§ **Aim of the task**:
Transcribe the items from the line containing "Assembly (541, 511)" through the line containing "This image has", including both of those lines.

(Item-finding records)
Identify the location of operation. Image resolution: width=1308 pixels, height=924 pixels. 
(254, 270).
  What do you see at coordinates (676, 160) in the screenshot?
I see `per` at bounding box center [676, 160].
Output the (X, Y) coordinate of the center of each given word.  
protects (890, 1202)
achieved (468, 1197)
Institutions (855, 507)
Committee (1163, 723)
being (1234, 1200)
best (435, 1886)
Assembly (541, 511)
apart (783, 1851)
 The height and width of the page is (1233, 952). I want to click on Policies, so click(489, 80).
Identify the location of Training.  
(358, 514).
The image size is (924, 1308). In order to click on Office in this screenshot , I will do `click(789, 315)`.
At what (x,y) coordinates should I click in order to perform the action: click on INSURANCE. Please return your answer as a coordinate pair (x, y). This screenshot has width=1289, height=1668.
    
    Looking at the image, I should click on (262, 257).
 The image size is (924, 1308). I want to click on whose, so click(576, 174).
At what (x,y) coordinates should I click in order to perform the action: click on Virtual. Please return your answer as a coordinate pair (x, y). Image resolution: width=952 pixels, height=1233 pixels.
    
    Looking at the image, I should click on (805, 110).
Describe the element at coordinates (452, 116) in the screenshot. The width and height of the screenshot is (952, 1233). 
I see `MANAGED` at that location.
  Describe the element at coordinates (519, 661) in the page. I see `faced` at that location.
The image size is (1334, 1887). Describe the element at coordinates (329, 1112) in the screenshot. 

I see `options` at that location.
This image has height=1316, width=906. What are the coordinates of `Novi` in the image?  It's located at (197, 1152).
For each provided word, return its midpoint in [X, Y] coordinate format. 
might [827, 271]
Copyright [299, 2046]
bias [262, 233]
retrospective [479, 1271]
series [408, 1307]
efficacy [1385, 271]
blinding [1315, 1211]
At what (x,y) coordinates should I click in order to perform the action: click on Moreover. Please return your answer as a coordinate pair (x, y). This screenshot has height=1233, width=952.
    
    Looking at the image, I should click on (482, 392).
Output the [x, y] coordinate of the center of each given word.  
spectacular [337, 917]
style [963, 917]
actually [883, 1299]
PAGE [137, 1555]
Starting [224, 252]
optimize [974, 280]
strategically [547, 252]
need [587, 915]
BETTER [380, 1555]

§ **Expected output**:
Assembly (541, 511)
apart (783, 1851)
 The height and width of the page is (1233, 952). I want to click on Policies, so click(489, 80).
Identify the location of Training.  
(358, 514).
The image size is (924, 1308). In order to click on Office in this screenshot , I will do `click(789, 315)`.
At what (x,y) coordinates should I click in order to perform the action: click on INSURANCE. Please return your answer as a coordinate pair (x, y). This screenshot has width=1289, height=1668.
    
    Looking at the image, I should click on (262, 257).
 The image size is (924, 1308). I want to click on whose, so click(576, 174).
At what (x,y) coordinates should I click in order to perform the action: click on Virtual. Please return your answer as a coordinate pair (x, y). Image resolution: width=952 pixels, height=1233 pixels.
    
    Looking at the image, I should click on (805, 110).
Describe the element at coordinates (452, 116) in the screenshot. The width and height of the screenshot is (952, 1233). 
I see `MANAGED` at that location.
  Describe the element at coordinates (519, 661) in the page. I see `faced` at that location.
The image size is (1334, 1887). Describe the element at coordinates (329, 1112) in the screenshot. 

I see `options` at that location.
This image has height=1316, width=906. What are the coordinates of `Novi` in the image?  It's located at (197, 1152).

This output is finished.